* _Task statement_: The lines from the one containing "Click the key" through the last line below, both ends included, must be reproduced exactly, with no pictures.

* _Input_:
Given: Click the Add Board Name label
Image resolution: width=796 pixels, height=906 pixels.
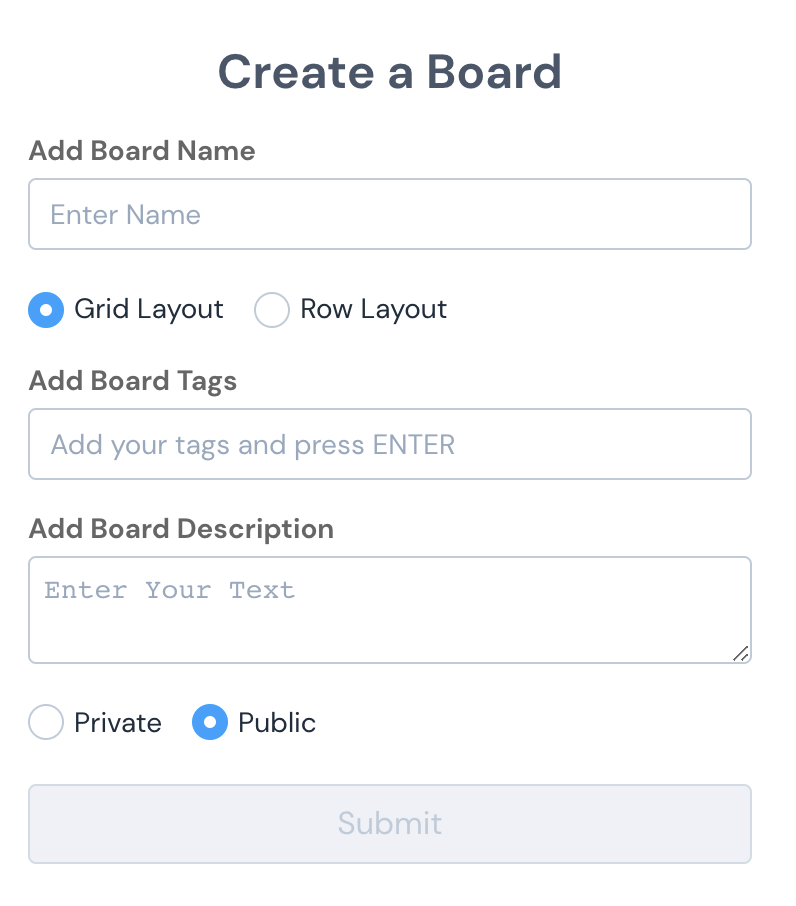Looking at the screenshot, I should click(142, 151).
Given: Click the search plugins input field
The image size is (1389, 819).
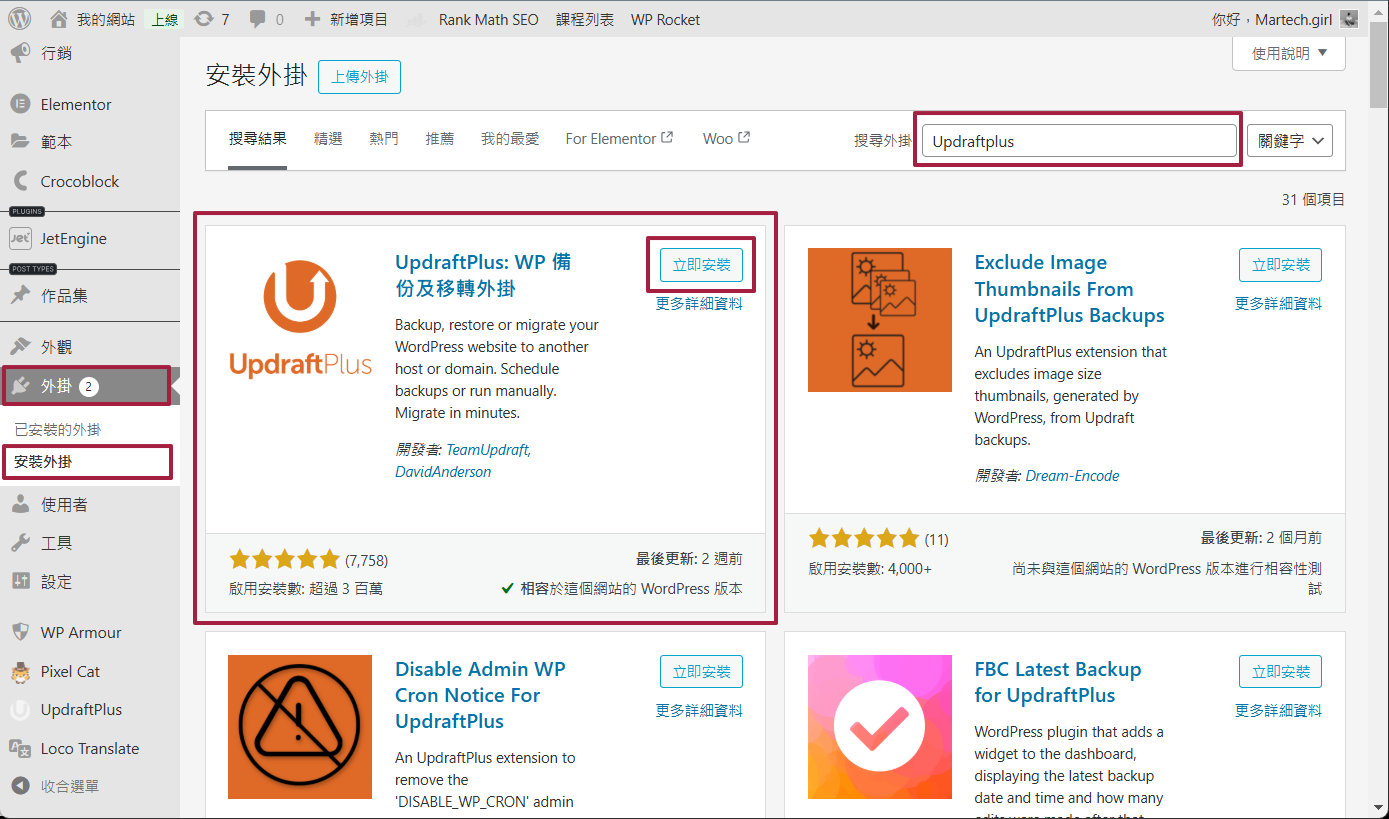Looking at the screenshot, I should click(x=1078, y=141).
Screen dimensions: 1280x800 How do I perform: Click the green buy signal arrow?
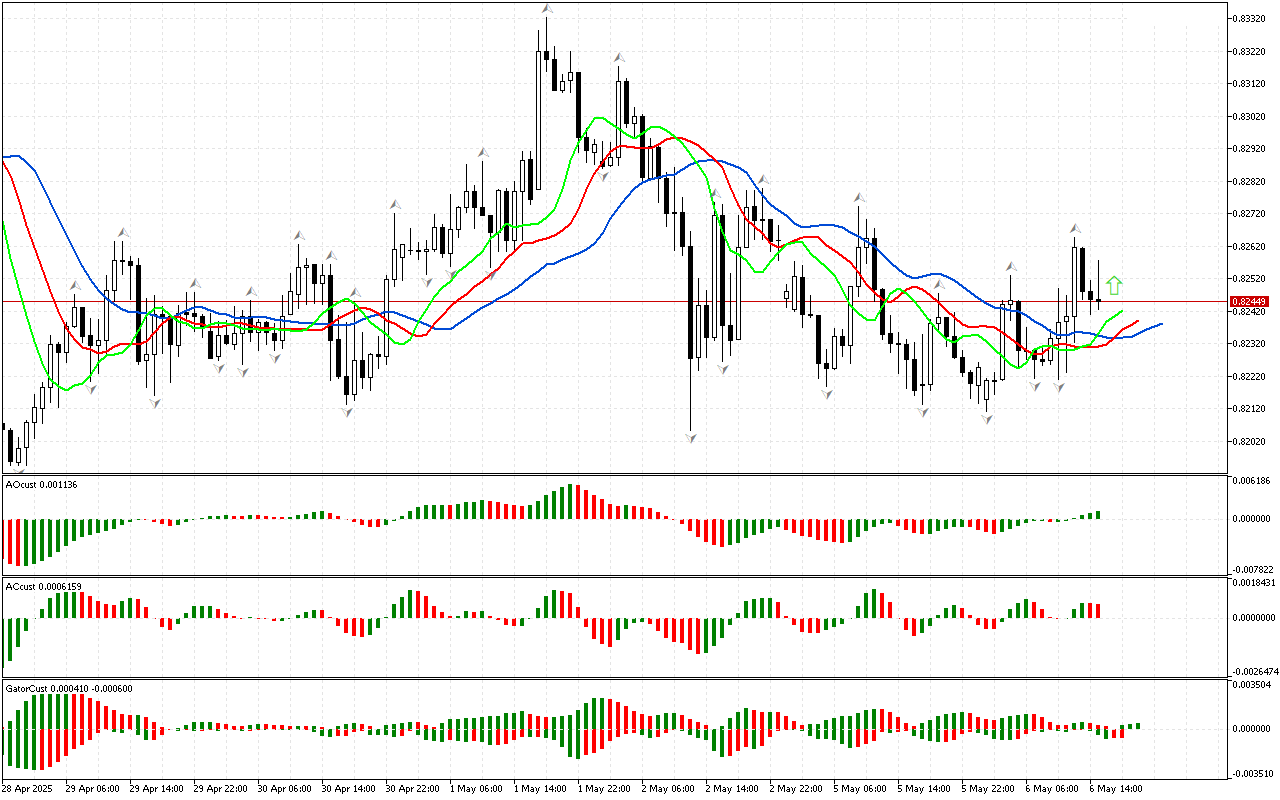tap(1114, 286)
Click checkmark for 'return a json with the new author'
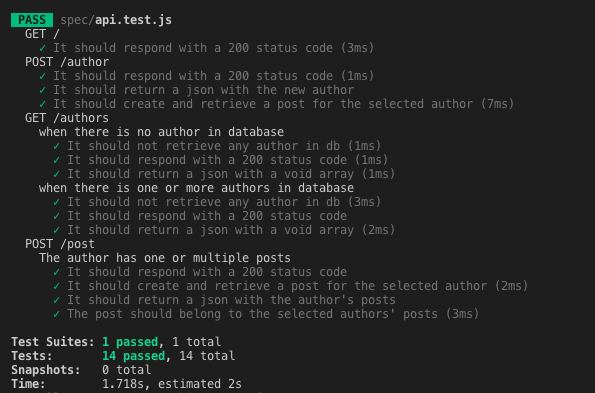The image size is (595, 393). 42,90
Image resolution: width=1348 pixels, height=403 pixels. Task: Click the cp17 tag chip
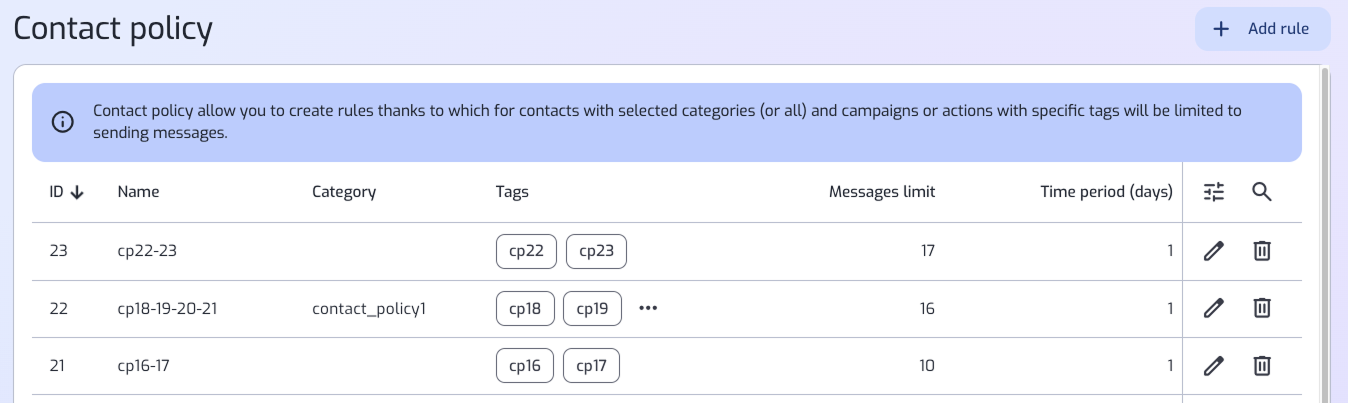[591, 366]
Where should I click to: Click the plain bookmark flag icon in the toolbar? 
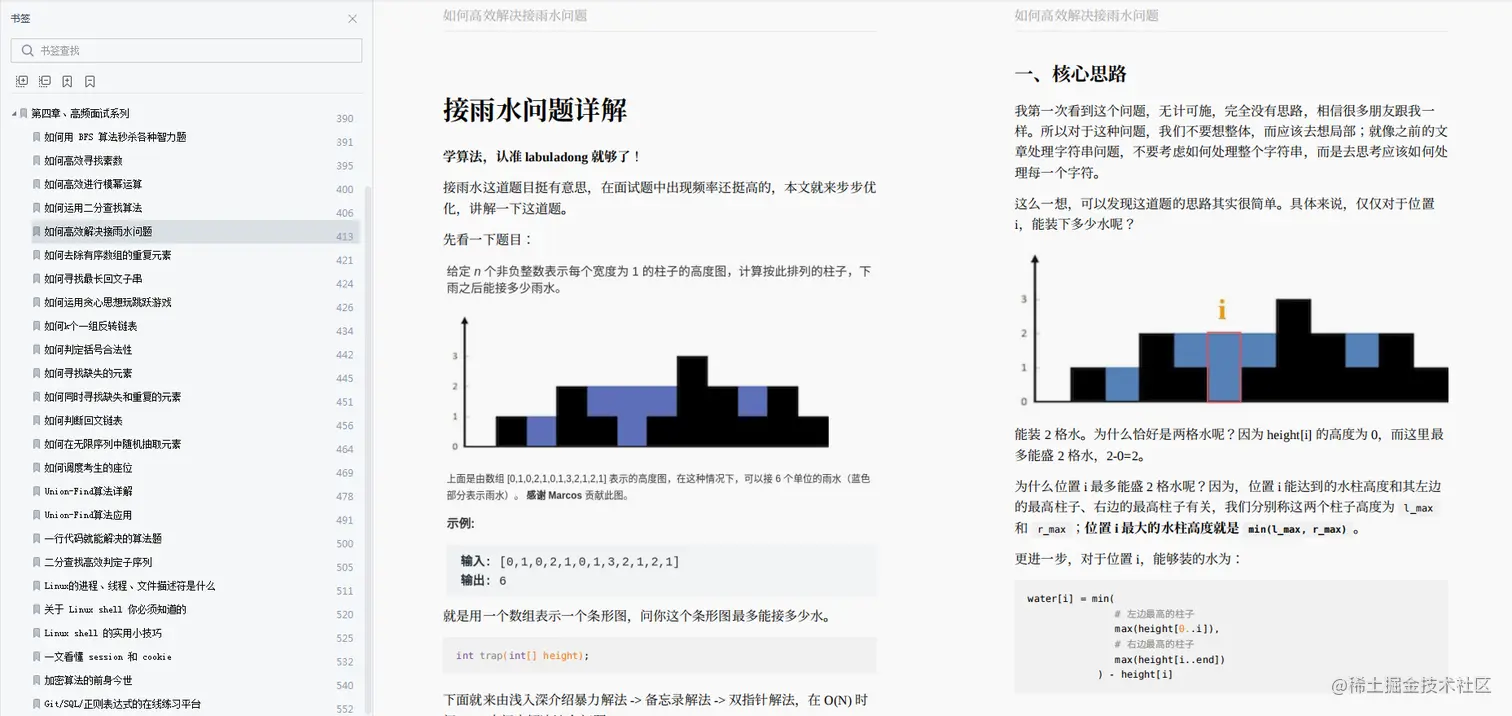89,81
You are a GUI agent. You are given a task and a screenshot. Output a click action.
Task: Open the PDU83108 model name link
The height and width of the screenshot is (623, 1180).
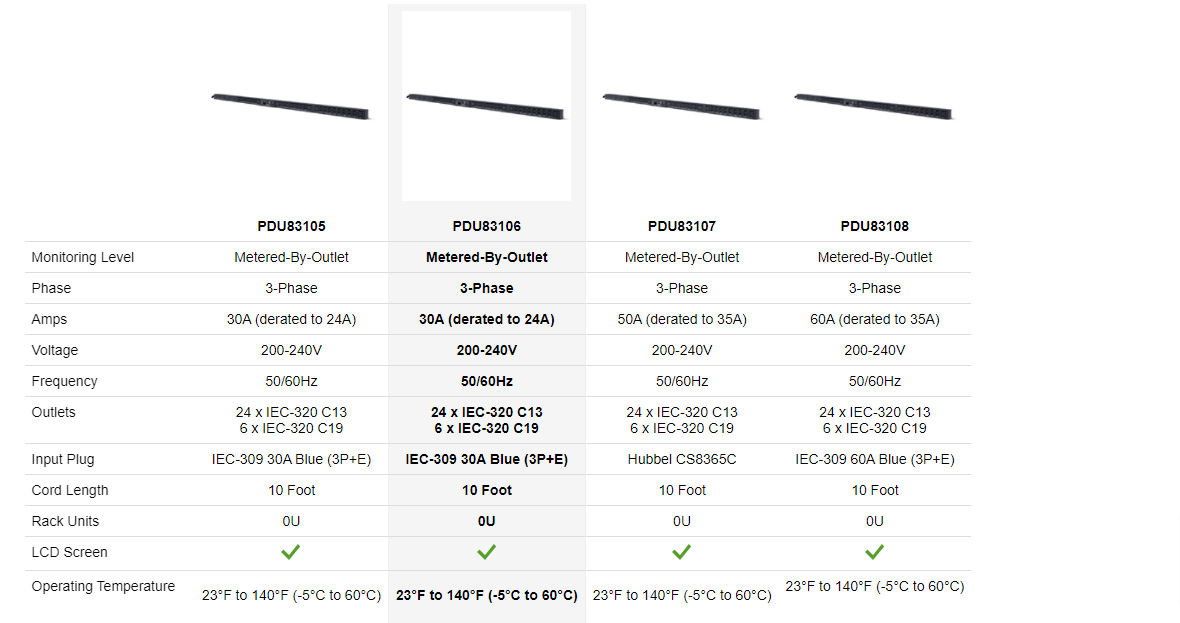point(875,226)
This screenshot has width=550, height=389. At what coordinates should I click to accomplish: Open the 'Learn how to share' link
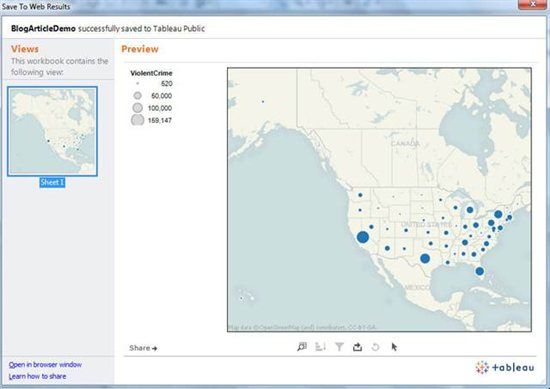(37, 376)
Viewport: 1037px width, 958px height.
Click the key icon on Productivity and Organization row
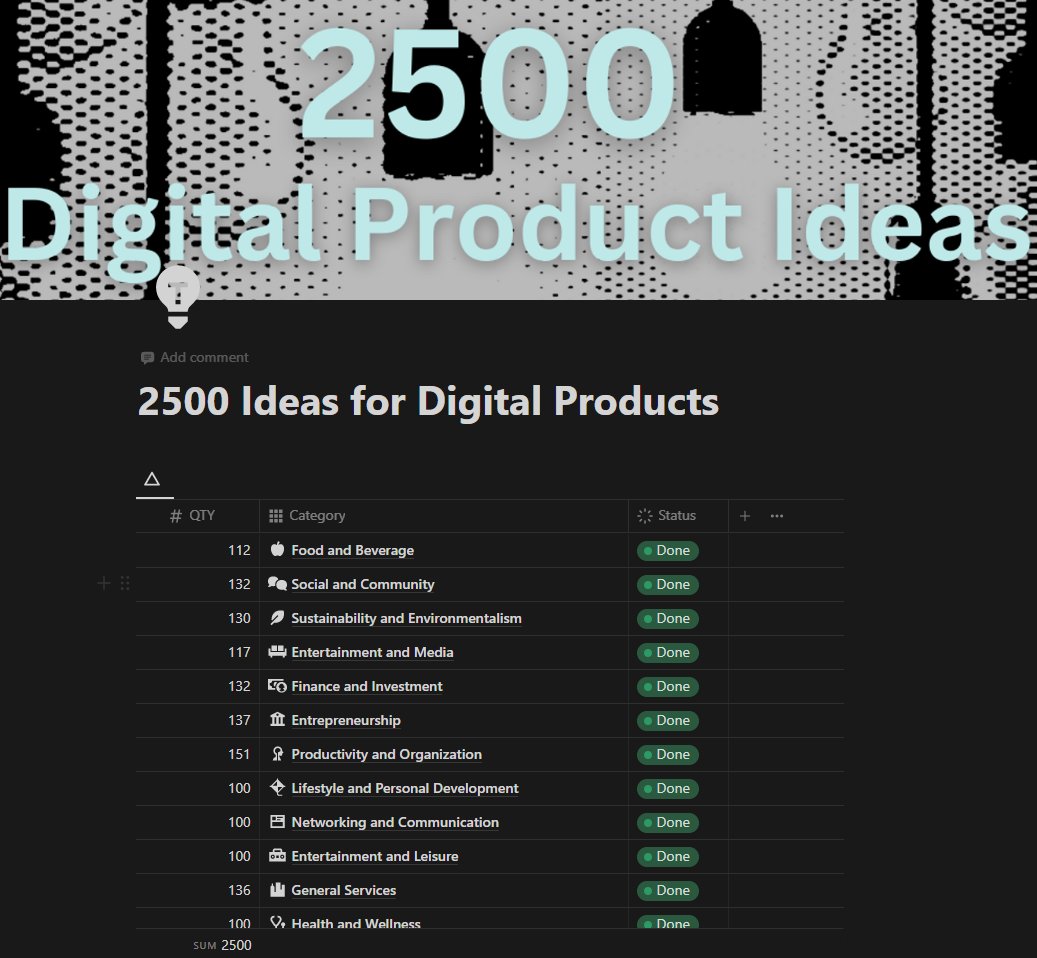click(x=276, y=754)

* _Completed exercise_:
Click the key icon on Productivity and Organization row
click(x=276, y=754)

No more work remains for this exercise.